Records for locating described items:
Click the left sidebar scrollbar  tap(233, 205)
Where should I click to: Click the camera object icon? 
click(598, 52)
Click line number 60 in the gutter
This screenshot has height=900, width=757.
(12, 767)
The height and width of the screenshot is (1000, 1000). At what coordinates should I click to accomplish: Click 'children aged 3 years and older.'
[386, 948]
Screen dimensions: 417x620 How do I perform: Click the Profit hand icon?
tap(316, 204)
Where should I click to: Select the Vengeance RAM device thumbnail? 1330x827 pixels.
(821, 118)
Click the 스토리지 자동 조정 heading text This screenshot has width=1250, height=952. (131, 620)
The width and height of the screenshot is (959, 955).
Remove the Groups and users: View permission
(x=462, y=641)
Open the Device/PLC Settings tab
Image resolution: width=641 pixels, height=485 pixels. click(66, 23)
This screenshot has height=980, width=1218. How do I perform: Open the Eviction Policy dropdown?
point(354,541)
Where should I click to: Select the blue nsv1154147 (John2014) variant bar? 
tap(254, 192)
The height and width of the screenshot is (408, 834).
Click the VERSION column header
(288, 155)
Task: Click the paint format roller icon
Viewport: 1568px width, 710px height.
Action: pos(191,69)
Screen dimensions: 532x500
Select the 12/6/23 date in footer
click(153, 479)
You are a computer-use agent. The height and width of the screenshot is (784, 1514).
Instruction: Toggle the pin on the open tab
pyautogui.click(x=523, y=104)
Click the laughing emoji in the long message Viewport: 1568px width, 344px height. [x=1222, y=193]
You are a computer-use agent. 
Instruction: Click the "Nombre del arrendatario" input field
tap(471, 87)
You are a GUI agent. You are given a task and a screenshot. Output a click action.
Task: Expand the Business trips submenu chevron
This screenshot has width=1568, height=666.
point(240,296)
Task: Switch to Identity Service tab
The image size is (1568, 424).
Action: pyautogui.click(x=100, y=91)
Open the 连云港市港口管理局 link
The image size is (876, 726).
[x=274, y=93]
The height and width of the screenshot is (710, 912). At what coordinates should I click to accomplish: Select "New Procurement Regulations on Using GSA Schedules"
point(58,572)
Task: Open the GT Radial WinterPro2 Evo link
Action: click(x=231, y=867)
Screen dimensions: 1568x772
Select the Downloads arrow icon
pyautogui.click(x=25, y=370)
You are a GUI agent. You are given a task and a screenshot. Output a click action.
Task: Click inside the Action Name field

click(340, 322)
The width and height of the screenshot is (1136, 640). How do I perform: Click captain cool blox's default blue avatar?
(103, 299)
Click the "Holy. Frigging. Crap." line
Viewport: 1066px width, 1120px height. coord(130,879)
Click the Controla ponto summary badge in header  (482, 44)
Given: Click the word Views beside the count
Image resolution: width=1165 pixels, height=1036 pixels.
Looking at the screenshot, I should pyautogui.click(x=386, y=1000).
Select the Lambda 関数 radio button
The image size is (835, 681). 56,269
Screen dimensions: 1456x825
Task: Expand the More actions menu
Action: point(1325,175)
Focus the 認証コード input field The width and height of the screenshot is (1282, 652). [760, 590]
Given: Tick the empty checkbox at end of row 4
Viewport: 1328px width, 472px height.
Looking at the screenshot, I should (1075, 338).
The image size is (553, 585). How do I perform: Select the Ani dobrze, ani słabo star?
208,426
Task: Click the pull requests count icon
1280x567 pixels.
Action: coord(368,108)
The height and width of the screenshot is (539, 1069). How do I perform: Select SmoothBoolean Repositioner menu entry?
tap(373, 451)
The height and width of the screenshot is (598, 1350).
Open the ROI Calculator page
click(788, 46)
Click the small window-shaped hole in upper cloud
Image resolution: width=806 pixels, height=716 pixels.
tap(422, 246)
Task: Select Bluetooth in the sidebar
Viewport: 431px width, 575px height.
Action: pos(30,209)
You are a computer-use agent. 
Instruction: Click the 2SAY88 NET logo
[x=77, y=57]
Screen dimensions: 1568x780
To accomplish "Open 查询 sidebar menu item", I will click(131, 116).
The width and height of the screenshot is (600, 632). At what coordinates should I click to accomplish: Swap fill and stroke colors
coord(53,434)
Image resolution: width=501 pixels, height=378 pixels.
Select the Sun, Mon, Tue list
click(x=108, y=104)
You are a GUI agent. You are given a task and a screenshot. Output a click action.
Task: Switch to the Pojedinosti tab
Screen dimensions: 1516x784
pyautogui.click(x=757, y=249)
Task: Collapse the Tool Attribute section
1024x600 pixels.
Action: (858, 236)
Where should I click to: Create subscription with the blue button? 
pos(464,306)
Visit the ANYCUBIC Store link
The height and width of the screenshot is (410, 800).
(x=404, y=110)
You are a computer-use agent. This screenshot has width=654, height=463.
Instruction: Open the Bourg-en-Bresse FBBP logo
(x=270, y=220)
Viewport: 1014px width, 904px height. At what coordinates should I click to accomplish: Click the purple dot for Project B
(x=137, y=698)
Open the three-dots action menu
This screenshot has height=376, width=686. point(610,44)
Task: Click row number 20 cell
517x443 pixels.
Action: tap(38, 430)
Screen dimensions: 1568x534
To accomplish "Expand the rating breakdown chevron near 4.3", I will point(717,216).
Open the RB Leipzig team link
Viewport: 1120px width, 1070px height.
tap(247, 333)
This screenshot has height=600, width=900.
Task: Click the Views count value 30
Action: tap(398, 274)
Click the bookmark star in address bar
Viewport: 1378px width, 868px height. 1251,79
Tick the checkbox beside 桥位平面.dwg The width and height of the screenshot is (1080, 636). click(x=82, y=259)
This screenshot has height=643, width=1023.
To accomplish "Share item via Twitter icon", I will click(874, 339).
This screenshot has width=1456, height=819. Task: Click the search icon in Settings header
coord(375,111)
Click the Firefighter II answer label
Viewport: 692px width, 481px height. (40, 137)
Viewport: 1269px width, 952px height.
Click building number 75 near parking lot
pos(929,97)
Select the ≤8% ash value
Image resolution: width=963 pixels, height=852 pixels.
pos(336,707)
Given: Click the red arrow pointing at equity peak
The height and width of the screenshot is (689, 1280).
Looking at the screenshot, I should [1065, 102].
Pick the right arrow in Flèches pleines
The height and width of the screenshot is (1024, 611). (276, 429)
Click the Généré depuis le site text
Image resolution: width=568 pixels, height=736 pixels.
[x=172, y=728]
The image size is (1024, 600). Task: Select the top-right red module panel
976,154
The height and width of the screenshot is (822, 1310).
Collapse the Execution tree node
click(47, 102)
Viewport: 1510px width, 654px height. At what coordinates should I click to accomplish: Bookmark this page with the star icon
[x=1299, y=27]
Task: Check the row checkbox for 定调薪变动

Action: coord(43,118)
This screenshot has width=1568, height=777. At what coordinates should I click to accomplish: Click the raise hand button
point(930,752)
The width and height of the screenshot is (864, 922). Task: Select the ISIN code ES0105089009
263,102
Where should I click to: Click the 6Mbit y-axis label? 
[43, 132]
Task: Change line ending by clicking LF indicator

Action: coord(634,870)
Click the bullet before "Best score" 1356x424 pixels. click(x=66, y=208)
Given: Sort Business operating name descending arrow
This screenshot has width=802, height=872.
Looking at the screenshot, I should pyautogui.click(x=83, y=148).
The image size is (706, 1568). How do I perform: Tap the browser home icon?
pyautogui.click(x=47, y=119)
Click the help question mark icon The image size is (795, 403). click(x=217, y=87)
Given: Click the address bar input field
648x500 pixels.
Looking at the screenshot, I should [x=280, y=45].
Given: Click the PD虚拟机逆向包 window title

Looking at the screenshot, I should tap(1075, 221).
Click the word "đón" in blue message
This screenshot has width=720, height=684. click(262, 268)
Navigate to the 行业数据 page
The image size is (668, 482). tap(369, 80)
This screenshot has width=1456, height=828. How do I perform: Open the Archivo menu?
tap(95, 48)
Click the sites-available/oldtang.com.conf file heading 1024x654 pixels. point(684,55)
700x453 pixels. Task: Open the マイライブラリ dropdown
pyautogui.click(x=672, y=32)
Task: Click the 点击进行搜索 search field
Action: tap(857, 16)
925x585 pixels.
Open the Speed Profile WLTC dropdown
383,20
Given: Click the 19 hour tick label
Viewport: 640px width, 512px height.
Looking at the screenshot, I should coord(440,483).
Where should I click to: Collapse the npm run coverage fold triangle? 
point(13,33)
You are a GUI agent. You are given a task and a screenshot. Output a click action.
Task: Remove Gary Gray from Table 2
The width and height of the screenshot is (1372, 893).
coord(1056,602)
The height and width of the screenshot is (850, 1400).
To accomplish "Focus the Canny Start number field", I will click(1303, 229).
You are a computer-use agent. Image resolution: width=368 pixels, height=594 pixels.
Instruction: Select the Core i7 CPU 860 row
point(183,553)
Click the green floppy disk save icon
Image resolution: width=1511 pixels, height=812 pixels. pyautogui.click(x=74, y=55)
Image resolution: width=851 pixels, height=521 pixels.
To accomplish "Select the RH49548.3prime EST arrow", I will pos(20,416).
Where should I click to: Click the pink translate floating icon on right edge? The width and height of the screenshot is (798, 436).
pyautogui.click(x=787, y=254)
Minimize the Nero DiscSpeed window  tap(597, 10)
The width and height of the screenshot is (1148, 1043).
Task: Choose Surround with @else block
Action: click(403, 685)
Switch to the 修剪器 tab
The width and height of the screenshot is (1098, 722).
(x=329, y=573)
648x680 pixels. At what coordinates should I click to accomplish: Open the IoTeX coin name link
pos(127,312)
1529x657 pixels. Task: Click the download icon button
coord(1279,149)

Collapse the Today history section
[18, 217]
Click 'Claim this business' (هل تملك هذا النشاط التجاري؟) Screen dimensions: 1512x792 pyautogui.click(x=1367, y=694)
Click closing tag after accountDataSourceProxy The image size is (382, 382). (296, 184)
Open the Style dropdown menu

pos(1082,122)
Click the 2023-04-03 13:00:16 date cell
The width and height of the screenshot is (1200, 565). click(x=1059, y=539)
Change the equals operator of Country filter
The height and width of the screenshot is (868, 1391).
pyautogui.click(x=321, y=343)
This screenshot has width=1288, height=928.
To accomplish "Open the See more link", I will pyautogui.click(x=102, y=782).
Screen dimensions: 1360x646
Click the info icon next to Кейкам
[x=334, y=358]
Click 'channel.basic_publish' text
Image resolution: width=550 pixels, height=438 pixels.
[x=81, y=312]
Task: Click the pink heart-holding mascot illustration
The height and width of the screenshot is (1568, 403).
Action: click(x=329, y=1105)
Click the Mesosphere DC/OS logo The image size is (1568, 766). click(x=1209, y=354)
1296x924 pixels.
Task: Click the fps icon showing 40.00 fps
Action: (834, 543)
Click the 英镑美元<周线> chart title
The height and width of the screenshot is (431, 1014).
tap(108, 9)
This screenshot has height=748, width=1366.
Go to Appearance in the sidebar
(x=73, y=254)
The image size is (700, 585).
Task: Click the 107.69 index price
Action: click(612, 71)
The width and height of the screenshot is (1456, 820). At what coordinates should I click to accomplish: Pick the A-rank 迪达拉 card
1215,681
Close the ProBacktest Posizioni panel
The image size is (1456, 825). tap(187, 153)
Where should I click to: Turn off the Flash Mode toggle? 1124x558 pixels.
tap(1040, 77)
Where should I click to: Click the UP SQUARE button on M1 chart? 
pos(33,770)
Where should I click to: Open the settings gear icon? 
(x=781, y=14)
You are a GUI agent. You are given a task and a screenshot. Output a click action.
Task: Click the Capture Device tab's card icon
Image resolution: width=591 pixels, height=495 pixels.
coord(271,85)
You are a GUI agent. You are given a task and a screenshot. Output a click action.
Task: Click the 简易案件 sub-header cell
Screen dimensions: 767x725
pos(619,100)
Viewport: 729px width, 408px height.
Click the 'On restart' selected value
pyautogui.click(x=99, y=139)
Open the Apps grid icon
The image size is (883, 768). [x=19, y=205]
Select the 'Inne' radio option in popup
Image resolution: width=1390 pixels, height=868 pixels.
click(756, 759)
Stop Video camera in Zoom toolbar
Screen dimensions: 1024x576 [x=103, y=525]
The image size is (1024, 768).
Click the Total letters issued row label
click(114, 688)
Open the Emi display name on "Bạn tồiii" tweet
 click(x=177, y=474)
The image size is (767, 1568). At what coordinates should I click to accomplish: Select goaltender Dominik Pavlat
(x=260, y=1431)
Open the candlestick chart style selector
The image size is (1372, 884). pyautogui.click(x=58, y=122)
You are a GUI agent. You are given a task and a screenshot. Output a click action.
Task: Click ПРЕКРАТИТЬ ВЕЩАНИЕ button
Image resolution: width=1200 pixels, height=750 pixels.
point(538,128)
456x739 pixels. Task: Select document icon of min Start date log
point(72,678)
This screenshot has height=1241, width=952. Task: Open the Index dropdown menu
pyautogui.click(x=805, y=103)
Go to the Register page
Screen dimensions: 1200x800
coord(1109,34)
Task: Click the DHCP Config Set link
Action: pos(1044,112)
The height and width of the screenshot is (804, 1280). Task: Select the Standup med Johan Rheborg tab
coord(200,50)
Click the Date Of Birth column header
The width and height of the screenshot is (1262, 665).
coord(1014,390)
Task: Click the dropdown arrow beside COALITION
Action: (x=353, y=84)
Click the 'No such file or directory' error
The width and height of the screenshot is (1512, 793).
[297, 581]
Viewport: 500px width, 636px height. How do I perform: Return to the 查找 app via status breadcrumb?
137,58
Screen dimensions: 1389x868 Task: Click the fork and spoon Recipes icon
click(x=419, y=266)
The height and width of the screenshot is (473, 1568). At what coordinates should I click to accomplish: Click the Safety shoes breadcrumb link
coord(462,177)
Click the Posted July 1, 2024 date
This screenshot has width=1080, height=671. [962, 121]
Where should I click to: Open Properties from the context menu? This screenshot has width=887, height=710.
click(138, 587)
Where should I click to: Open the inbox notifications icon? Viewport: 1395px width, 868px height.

Work required - Rewrite the records starting with the line containing "The width and height of the screenshot is (1456, 820)." and going on through the line containing "pos(33,770)", replacing "Flash Mode" with "Airplane Mode" and changing nothing else.

Answer for this exercise -
The width and height of the screenshot is (1456, 820). At what coordinates should I click to accomplish: Pick the A-rank 迪达拉 card
1215,681
Close the ProBacktest Posizioni panel
The image size is (1456, 825). tap(187, 153)
Where should I click to: Turn off the Airplane Mode toggle? 1124x558 pixels.
tap(1040, 77)
Where should I click to: Click the UP SQUARE button on M1 chart? 
pos(33,770)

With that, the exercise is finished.